Schools need to ensure that staff allocated to supervising the collection of students by parents are fully informed and aware of any issues likely to increase the risk of harm to students or the staff themselves. While privacy is a clear consideration, staff must be aware of the potential for conflict arising from custody disputes and domestic violence.

96. Courts have Held that Schools have a Responsibility to Act on Off-Campus Threats

Just because a threat is not made on school property or as part of an off-campus supervised activity does not mean that schools are powerless to act. One case in the State of Nevada held that threatening instant messages sent by a student represented a “real risk of significant disruption to school activities and interfered with the rights of other students,” and the school was right to act in disciplining the student, without needing to wait for an actual event to take place⁵ (see Figure 27.15).

97. Third-Party Use of School Facilities can Reduce Crime Opportunities

There is a wide range of activities that can be supported within school facilities, which in and of themselves, reduce crime opportunity. Martial arts clubs, police youth programs, and community groups all need spaces to meet and can deliver a win-win outcome by using school facilities.

98. Scheduling Third-Party Activities in Different Areas of the School can Increase Crime Opportunities

Dependent upon the layout and design of the school, the scheduling of third-party activities can create conflict between user groups or increase the range of excuses for people being in unauthorized/unintended locations within the school. Care should be taken to separate potentially conflicting groups by time or distance and to schedule spaces that have easier and more direct access for those attending.

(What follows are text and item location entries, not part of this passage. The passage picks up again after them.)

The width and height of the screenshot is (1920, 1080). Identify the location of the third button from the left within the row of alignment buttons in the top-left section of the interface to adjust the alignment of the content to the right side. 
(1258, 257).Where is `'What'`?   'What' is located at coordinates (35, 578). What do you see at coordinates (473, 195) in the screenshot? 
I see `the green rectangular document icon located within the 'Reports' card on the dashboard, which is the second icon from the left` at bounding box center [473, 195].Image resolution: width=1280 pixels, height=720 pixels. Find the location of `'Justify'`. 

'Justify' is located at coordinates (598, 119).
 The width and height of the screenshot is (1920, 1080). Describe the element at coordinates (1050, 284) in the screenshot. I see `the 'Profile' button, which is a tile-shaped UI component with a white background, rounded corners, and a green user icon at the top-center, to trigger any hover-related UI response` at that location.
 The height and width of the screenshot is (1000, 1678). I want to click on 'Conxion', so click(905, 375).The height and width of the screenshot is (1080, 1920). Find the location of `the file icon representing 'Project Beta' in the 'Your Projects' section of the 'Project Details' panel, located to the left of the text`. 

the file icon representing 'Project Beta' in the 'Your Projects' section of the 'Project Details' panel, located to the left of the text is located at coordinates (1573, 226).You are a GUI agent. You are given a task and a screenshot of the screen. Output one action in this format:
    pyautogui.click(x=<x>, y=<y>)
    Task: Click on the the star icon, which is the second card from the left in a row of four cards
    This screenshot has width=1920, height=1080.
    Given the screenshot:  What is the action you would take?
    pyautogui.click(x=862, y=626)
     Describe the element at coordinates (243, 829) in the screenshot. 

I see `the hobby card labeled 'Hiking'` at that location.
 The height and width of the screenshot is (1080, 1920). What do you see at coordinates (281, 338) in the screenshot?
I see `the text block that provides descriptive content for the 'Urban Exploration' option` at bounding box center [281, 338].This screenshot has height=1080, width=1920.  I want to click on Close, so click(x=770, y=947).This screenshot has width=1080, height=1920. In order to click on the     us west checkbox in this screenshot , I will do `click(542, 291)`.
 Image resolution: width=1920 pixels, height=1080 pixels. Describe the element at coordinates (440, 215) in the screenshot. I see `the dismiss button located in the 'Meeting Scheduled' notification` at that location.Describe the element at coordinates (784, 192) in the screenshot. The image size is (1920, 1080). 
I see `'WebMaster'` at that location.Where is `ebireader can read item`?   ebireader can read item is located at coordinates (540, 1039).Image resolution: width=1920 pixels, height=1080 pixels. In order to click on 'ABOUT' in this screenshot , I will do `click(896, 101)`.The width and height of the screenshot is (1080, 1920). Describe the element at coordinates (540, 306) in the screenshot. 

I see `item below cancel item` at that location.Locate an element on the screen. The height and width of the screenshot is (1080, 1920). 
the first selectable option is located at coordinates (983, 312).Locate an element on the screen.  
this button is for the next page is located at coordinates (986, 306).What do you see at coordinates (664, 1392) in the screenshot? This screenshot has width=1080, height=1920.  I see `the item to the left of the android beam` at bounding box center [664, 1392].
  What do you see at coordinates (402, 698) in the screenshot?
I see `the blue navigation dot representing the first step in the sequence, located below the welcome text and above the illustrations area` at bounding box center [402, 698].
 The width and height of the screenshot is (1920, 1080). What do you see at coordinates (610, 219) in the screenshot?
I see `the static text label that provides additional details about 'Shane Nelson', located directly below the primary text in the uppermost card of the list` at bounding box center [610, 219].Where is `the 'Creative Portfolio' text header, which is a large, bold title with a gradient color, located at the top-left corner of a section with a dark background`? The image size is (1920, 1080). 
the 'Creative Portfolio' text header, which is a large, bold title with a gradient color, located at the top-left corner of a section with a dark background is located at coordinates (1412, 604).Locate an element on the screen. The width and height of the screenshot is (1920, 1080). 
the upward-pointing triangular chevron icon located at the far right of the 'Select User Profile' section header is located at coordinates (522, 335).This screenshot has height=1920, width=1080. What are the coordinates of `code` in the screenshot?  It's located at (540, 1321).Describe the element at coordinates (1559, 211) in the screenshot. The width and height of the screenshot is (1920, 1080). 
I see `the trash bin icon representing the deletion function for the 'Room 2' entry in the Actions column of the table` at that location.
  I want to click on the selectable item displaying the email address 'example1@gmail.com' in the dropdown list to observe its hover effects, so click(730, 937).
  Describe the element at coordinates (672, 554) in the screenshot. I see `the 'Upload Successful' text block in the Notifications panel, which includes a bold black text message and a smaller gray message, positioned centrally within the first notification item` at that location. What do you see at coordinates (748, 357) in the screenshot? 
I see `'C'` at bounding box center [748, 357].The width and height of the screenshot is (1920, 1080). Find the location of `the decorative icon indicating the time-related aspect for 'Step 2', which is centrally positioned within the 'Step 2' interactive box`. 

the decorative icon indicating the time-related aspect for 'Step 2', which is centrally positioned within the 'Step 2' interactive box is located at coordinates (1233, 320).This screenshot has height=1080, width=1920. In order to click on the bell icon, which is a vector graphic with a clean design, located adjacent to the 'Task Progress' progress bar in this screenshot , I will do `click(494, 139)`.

99. Security Strategies Need to be Reviewed Whenever there is a Higher Concentration of Attractive Assets

Schools frequently take delivery of assets during term break in order to prepare them for use. It is important to recognize that security strategies that may have been adequate to manage the risk/effort/reward ratios for prospective offenders with the previous asset mix may no longer be effective. Situational Crime Prevention theory and Rational Choice Perspective teach us that for a greater reward, offenders are prepared to go to more effort and accept higher levels of risk of being caught. Prior to taking delivery of new assets, consider where they will be stored, how knowledge of the presence of the assets will be minimized (e.g., don’t put all the new boxes out the front of the school for recycling), and what additional security may be needed until individual security strategies such as indelible property marking are applied.

100. There can be Opportunities to Integrate Risk Management Strategies into the Curriculum

The traditional responses to security-related risks will always have a role to play, but schools should consider innovative approaches that link with the curriculum. For example, a school in Australia that was having trouble with people from an adjacent residential area trespassing through the school grounds and causing vandalism sought to block their path by upgrading the fencing. This approach failed, even after several attempts and the costs of both the vandalism and repairs to fencing were escalating.

Looking at the topography and factors that supported the path of travel, the school developed a plan that incorporated students in a number of different areas of the curriculum to build a wetland area inside the fence boundary at the primary point of entry. The school recognized that just building a wet area to disrupt the path would not be enough, and they needed to support the required behavior of walking around the school perimeter.

The adjacent parkland provided an opportunity to build a pathway to connect the road with the existing informal track used by the trespassers, so the first stage of the plan involved making a better way to get from Point A to Point B. Once this was in place, the construction of the key elements of the wetland area to make it unsuitable for pedestrian access was done in 1 day. The result was an outstanding success and an excellent example of CPTED and situational crime prevention principles working together to support desired behaviors, while inhibiting undesired behaviors (see Figure 27.16).